The rumbling of freight trains beneath the bridge produces somnolence, which can be deepened by swigs of Kubanskaya. In SMERSH and the Fourth Directorate you learn to accept that sometimes cadres get overly zealous, that mistakes are made, but you never expect that you will become the target of someone’s overreach, even though you know people who have.
He is a good man, and as such, he doesn’t deserve to spend his nights in stopped, cold cars atop cold bridges.
Investigators are thorough by nature, and Bykov is capable of producing an account of the string of intrigues and misunderstandings that led him back to the rank of private and the task of sitting atop the Karacharovo Bridge in the middle of the night.
A tap on the window awakens him.
Groggy, he sees the face of a young woman, a girl, really. The girl is wearing an MVD overcoat.
“Since when did we start drafting girls,” Bykov mutters.
“Ey, bratishka,” says the girl in an absurd deep voice. “Otley benzina chutok. Tak do Lubyanki ne doberemsya.” Hey, brother, let us syphon off a little gasoline. We don’t have enough to get to Lubyanka.
“A chto u vas na baze ne khvatayet?” Are you saying you don’t have enough at your base?
Bykov has seen many a deception, but nothing this overt, nothing this senseless. Why is this girl in uniform? Where did she get it?
“Est’ to est’, bez problem, tol’lko vot daleko zayekhali. Radius, ponimayesh, bol’shoy, a podzapravit’ negde. Tak vot ne dobralis’. V pol-kilometra otsyuda vstali.” No, they have it, no problem, except that we got too far, a big radius, understand? And no place to top off the tank. Stopped a half a kilometer from here.
Why does she have a gasoline can? Is this a prisoner escape?

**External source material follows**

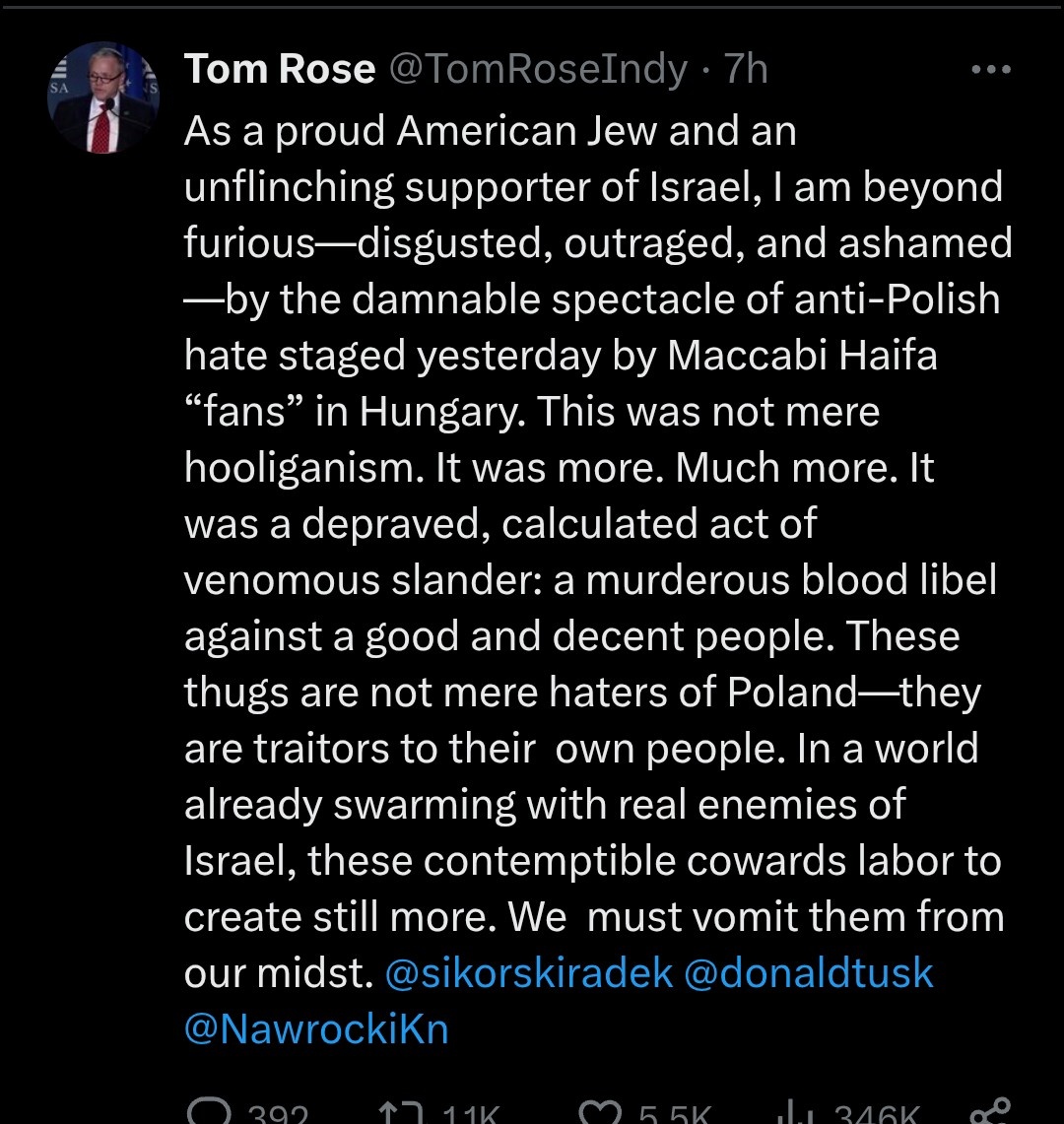Image resolution: width=1064 pixels, height=1124 pixels.
Task: Click the 11K repost count
Action: coord(470,1116)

This much Bykov knows: when you let people talk, they hang themselves, so keep them talking.
He asks a question: “A kogo vezete-to? Kogo arestovyvali?” Whom do you have there? Whom did you go to arrest?
“Nikogo. Doma ne bylo. Naprasno perlis’. Teper’ trekh litrov ne khvatayet.” Nobody. They weren’t at home. Ended up with nothing. Now we are three liters short.